MIT researchers are teaching robots to adapt using language models, enabling them to handle unexpected situations and complete tasks.
Robots are being trained to perform increasingly complex household tasks, from wiping up spills to serving food, often through imitation, where they are programmed to copy motions guided by a human. While robots are excellent mimics, they may only know how to handle unexpected bumps and nudges if engineers program them to adjust accordingly, which could result in them having to restart their tasks from the beginning.

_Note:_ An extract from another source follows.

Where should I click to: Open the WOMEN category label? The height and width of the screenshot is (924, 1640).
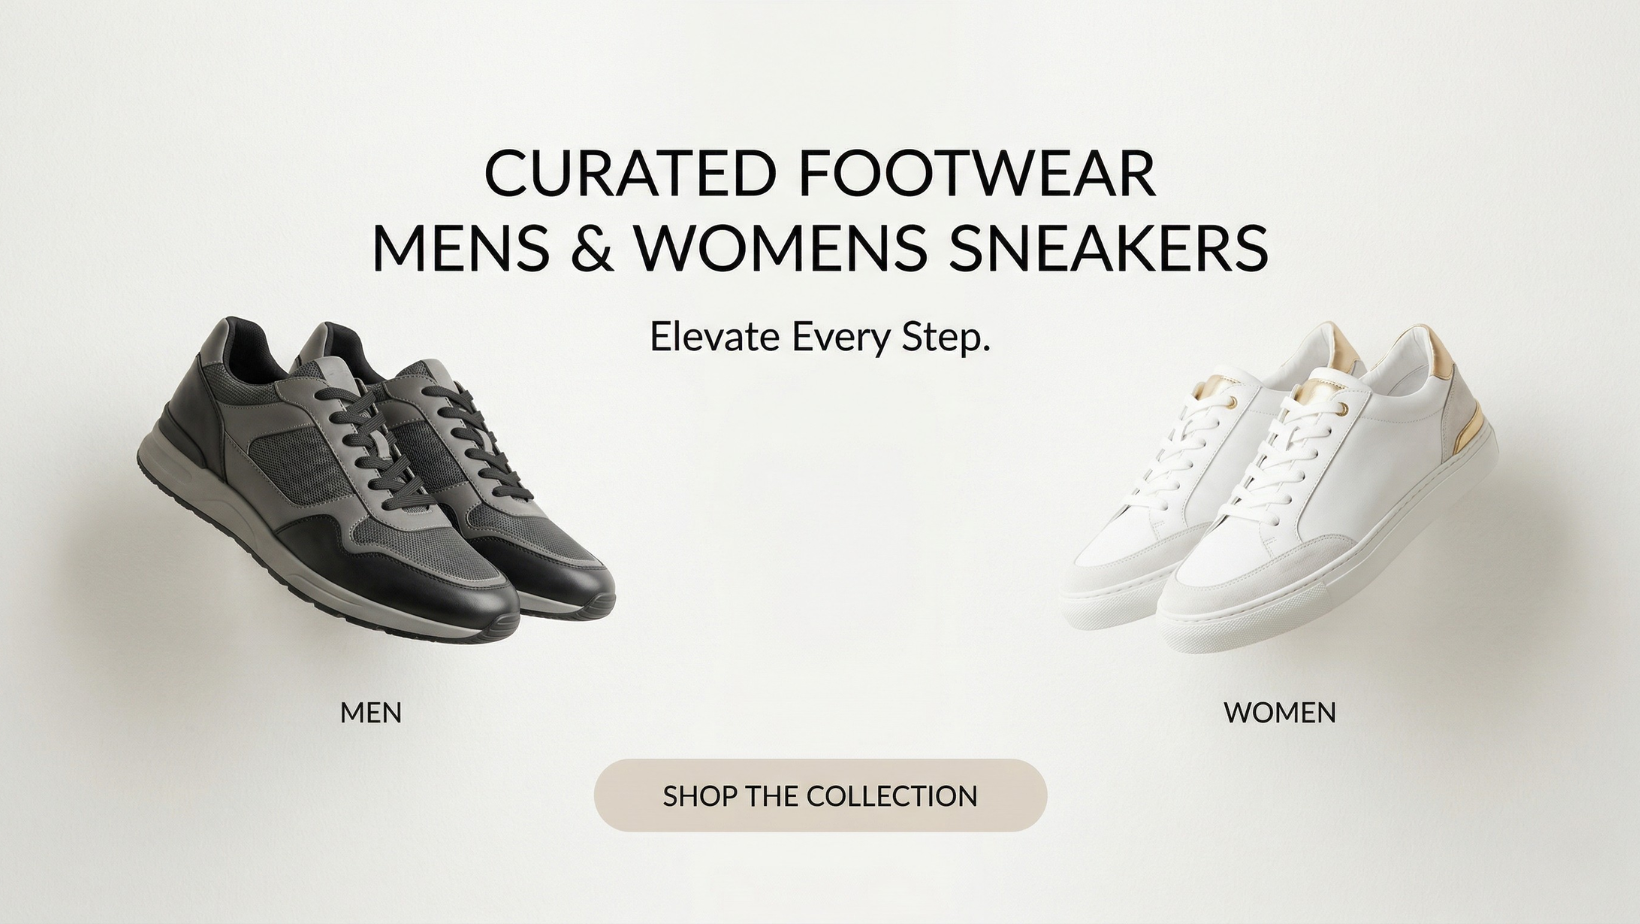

MIT engineers have integrated robot motion data with large language models (LLMs) to give robots common sense for off-path situations. This enables robots to break down tasks into subtasks and adjust to disruptions without restarting or needing explicit programming for every potential failure.
Language task
The researchers demonstrated a marble-scooping task involving a sequence of subtasks like reaching, scooping, and pouring. Without specific programming for each subtask, a robot nudged off course would have to restart. They explored using LLMs, which can process text to generate logical lists of subtasks, like “reach,” “scoop,” and “pour.” This approach could enable robots to self-correct in real time without extensive additional programming.
Mapping marbles
The team developed an algorithm to connect a robot’s physical position or image state with a subtask’s natural language label, known as “grounding.” This algorithm learns to automatically identify the robot’s semantic subtask, such as “reach” or “scoop,” based on its physical coordinates or image view. In experiments with a robotic arm trained on a marble-scooping task, the team demonstrated this approach by guiding the robot through the task and using a pre-trained LLM to list the steps involved.
The team then allowed the robot to carry out the scooping task using the newly learned grounding classifiers. As the robot progressed, experimenters pushed and nudged it off its path and knocked marbles off its spoon. Instead of stopping and starting over or continuing unquestioningly, the robot could self-correct and complete each subtask before moving on to the next.